Torna all'indice dei capitoliCAP. XIV°

Il narratore e Renzo
Ancora sui modi narrativi del Manzoni

 

A) Il narratore e Renzo
Se nei precedenti due capitoli Renzo aveva dovuto assistere al tumulto, ed il narratore invece spiegare ai suoi venticinque lettori le ragioni e le premesse di quel tumulto, ora, a partire da questo capitolo, Renzo diventa il protagonista e campeggia. Inizia in questo modo una sua maturazione intellettuale, che culminerà nel capitolo XVII° con la fuga dal Ducato di Milano e la riconquistata salvezza. Alcuni critici hanno voluto soprannominare questi quattro capitoli che si occupano di Renzo renziade, ad indicare appunto la centralità in loro del protagonista maschile del romanzo. Ritornano di lui tutti i tratti caratteriali che ce l'hanno già fatto sentire un ragazzo profondamente buono e timorato di Dio, ma anche disposto all'ira e a reagire quando i suoi interessi più vitali vengano compromessi. Ora a questa bontà di fondo si aggiunge anche l'ingenuità, che lo spinge a commettere molti errori, di cui egli però non riesce a cogliere la portata, essendo appunto inesperto, il montanaro che si trova per la prima volta in città, e per giunta in una situazione molto particolare e strana. E' proprio in virtù di questa ingenuità che Renzo può essere il portavoce della verità, e può rivelarsi assetato di giustizia: nel contempo, però, egli sarà fatto centro di una vera e propria persecuzione, perchè l'ingenuo contadino che grida il suo bisogno di giustizia diventerà agli occhi delle autorità corrotte di Milano il principale responsabile del tumulto, la più pericolosa "testa calda": insomma l'ideale capro espiatorio, ruolo a cui Renzo riuscirà solo a sottrarsi per un soffio, e forse perché la lezione dell'ipocrisia e del male ha dovuto impararla assai presto.
Resta anche confermato quanto si diceva in precedenza a proposito del rapporto del narratore con Renzo: da un lato una forte spinta di identificazione, grazie a cui Renzo è il portavoce popolaresco dell'ideale di giustizia manzoniano; ma dall'altra la necessità di seguire l'iter di maturazione e di quasi iniziazione del suo personaggio, il quale, proprio per avere ingenuamente detto la verità, dovrà pagare per questo e mettere in campo tutte le sue arti per sottrarsi ad una fine tanto terribile quanto immeritata.
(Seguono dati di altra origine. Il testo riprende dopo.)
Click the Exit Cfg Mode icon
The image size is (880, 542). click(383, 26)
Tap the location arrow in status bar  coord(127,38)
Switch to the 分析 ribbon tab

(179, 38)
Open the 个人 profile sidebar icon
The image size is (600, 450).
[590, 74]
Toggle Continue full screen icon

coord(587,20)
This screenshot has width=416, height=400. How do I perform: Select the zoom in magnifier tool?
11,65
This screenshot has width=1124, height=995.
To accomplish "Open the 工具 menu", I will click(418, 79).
Il primo discorso alla folla, sotto questo profilo, è esemplare, ed è anche il vero baricentro contenutistico del capitolo. Pare proprio una traduzione in linguaggio popolaresco, tipico della persona incolta, degl'ideali di riforma sociale e del bisogno di giustizia dei Romantici lombardi, del Manzoni e dei suoi amici. Anche l'espressione s'è fatto tutto in volgare rientra bene in questo, e fa venire in mente quanto importante sia appunto questo carattere popolare della affermazioni di Renzo. Quanta lontananza dal pensiero e dall'animo del Machiavelli, quando afferma "Al mondo non è se non volgo"!
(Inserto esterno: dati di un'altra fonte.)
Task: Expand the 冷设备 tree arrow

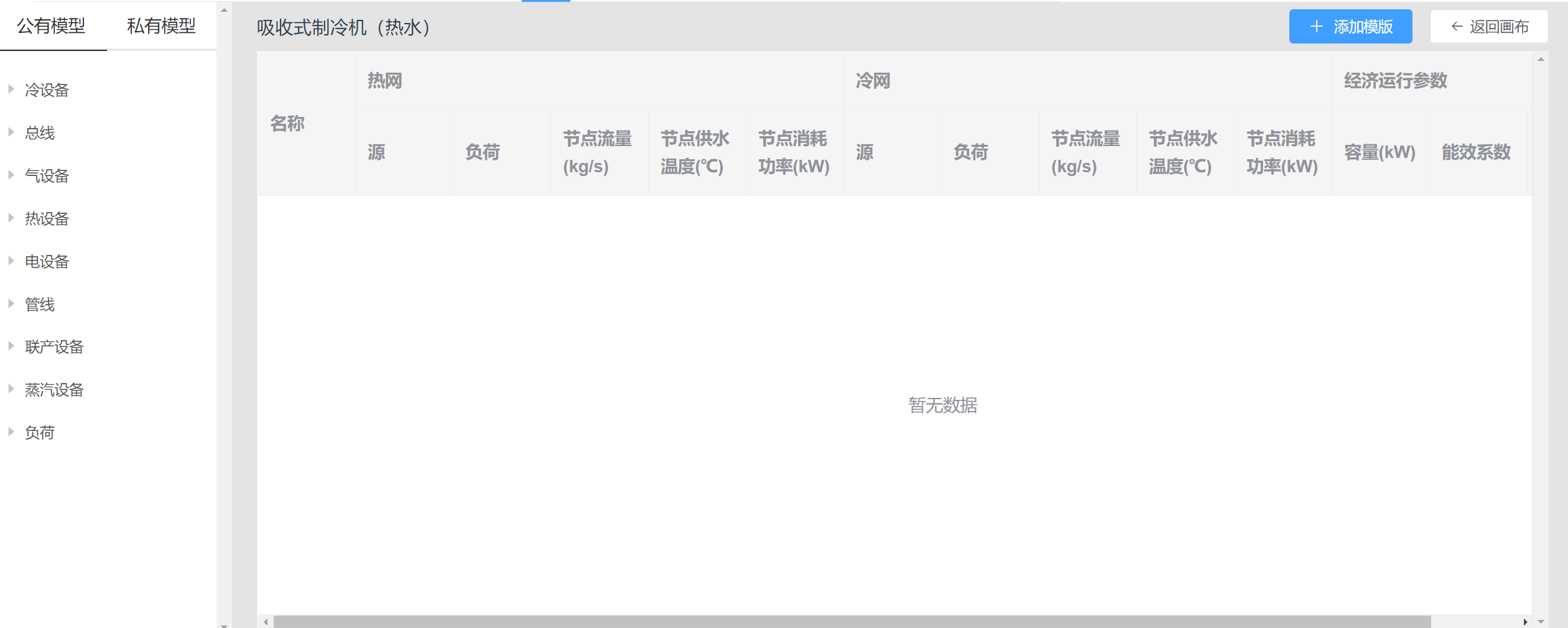Action: [11, 90]
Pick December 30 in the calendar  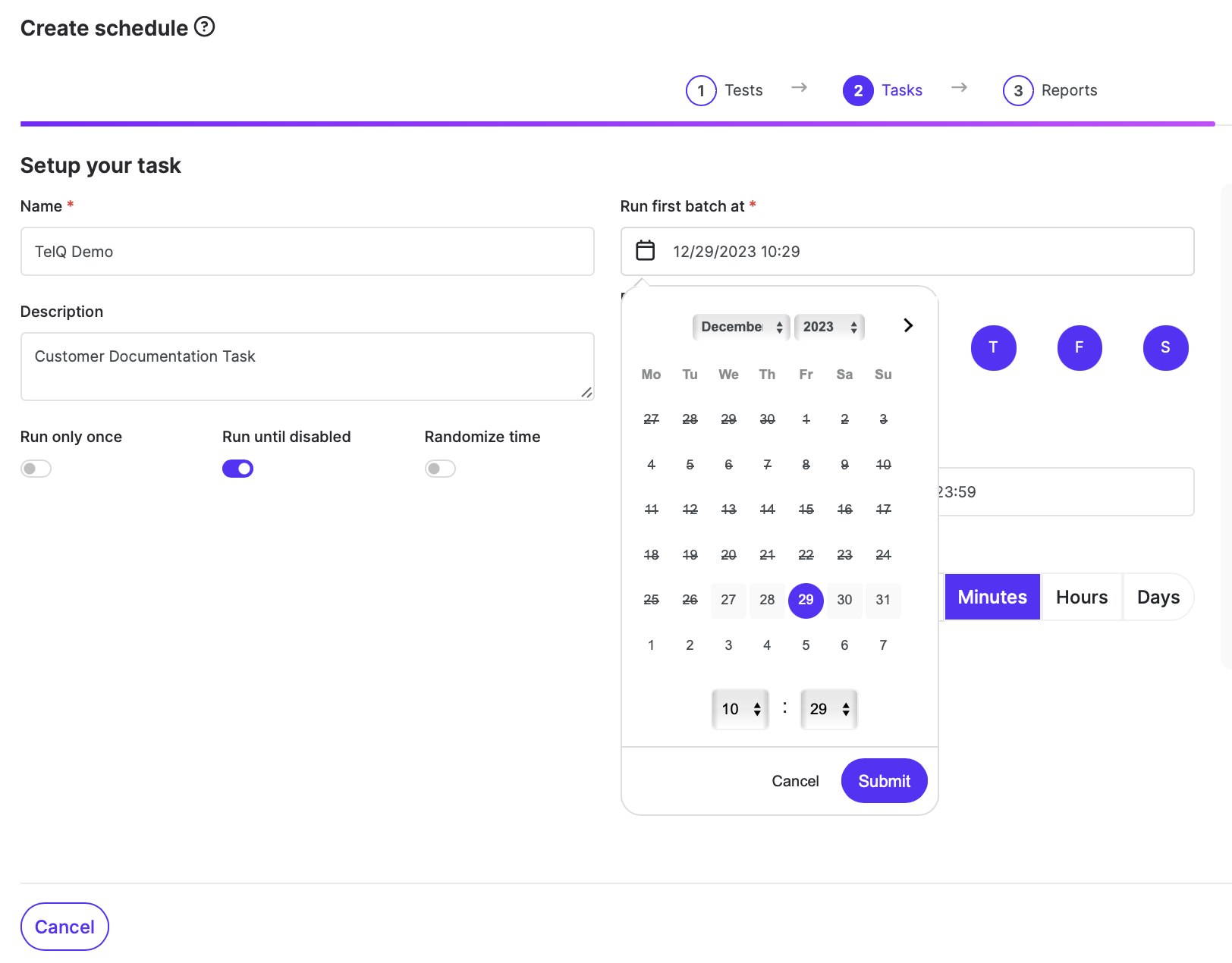[x=844, y=600]
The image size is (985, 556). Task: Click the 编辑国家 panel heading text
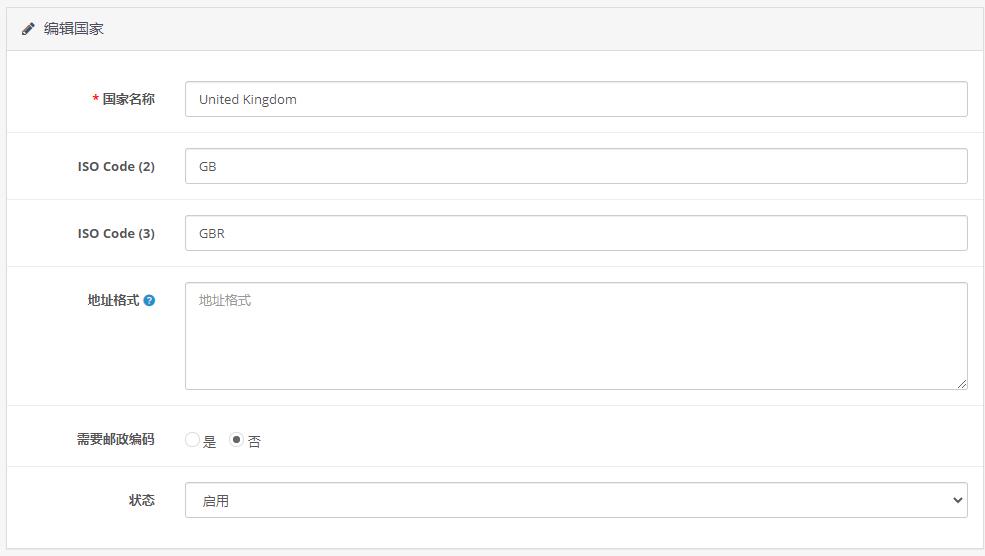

B) Ancora sui modi narrativi del Manzoni
S'è già detto che il Manzoni ama sfumare la propria visione del mondo, od i propri ideali in atteggiamenti impersonali: questo fatto ritorna con grande forza anche qui, quando il Manzoni, non certo solo per esigenze realistiche, segue il suo Renzo anche nella caduta - non frammatica, certo - che egli compie all'osteria della Luna piena, quando si ubriaca, e da portavoce degli ideali di libertà e giustizia, così cari all'autore, diviene lo zimbello della canaglia che frequenta la bettola. E' così che il secondo discorso di Renzo, quello all'osteria della Luna piena, è appunto la deformazione grottesca del primo, con il finale in cui si imita la parlata da ubriaco di Renzo, che ha tracannato troppi bicchieri. Anche qui la tendenza così forte dle Manzoni a non compromettersi mai come narratore, a nascondersi dietro l'imparzialità della narrazione oggettiva. Un'arte, questa, che contrariamente ai momenti del lirismo e della poesia manzoniane, rifugge dagli estremi, dall'esaltazione eroica, seguita dal travolgimento della sorte, e conosce un maggiore equilibrio, aborre le affermazioni troppo nette, che rischiano (e quasi sempre sono) incomplete ed imperfette. Così se Renzo, nella prima sequenza, era l'antitesi netta di Ferrer, un anti-politico in trascrizione popolaresca, diviene, nella seconda, l'anti-prudente per eccellenza, l'antitesi vivente dell'oste, che bada solo al suo interesse, e ben sa che Ambrogio Fusella è nella realtà la faina che ha fiutato la sua preda. Un grande gioco basato sull'ironia intellettuale, sulla mediazione degli opposti, dove ancora una volta la formula del realismo narrativo rivela la sua miracolosa capacità di misurarsi con tutta la complessità contraddittoria del reale.